SNC-Lavalin hearing pushed back until Criminal Code changes take effect

MONTREAL — The Court of Quebec has postponed and shortened the preliminary inquiry into SNC-Lavalin Group Inc., which is now scheduled to kick off Oct. 22 following the activation of a new Criminal Code provision the company’s lawyer says will work in its favour.

The court hearing, initially slated to begin Monday and run for 50 days, relates to criminal fraud charges against the Montreal-based engineering and construction giant.

The provision, which comes into force later this month, enables deferred prosecution agreements. The so-called remediation agreements found in other G7 countries allow companies to settle corporate corruption cases and avoid being put at a disadvantage when competing against rival firms.

Lawyer Francois Fontaine called the provision “a new tool” he hopes will resolve charges stemming from allegations SNC-Lavalin paid nearly $47.7 million to public officials in Libya between 2001 and 2011 to influence government decisions.

“It can be resolved by the new legislation that would come into force,” he said in an interview Monday.

Fontaine said the delayed start date is “not related” to the timing of the revised law, “but it’s probably a good thing.”

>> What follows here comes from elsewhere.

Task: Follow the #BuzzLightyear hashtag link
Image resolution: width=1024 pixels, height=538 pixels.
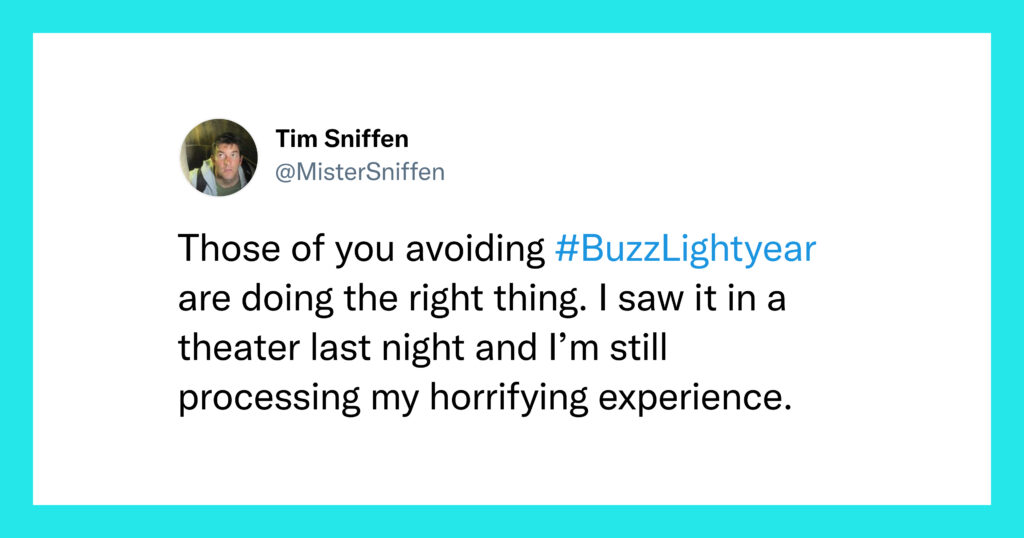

“Fifty days is too long, so we were able to shorten the preliminary inquiry,” he added. “We will make sure that we are not taking court time that we don’t need.”

The RCMP has also charged the company, its construction division and a subsidiary with one charge each of fraud and corruption for allegedly defrauding various Libyan organizations of about $129.8 million.

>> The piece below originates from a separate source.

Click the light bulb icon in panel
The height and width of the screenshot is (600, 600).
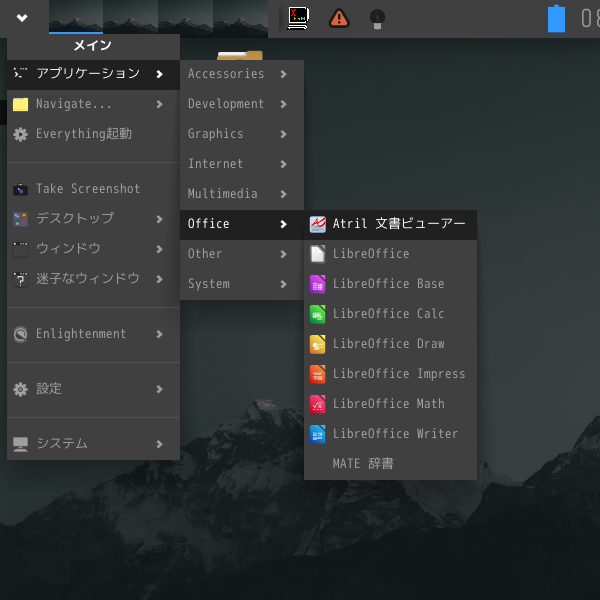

Fontaine said he expects fewer witnesses than originally planned at the combined preliminary hearings for SNC-Lavalin and former executive vice-president Sami Bebawi. Any subsequent trials would be conducted separately.

The RCMP charged Bebawi in February 2014 with fraud over $5,000 two counts of laundering proceeds of crime four counts of possession of property obtained by crime, and bribing a foreign public official. In September 2014, the RCMP added obstructing justice to the list of charges.

Former company executive Riadh Ben Aissa, who has co-operated with the RCMP investigation, is expected to testify for the Crown in the preliminary hearing, Fontaine said in February.

Ben Aissa was charged with fraud-related offences in Canada in connection with a superhospital project in Montreal after he was extradited from Switzerland in October 2014.

He acknowledged in Swiss court that he bribed Saadi Gadhafi, son of Libya’s late dictator, Moammar Gadhafi, so SNC could win contracts. Ben Aissa also admitted to pocketing commissions.

Meanwhile, SNC-Lavalin has filed lawsuits seeking to recover almost $145 million it alleges was embezzled by Ben Aissa, Bebawi and their associates.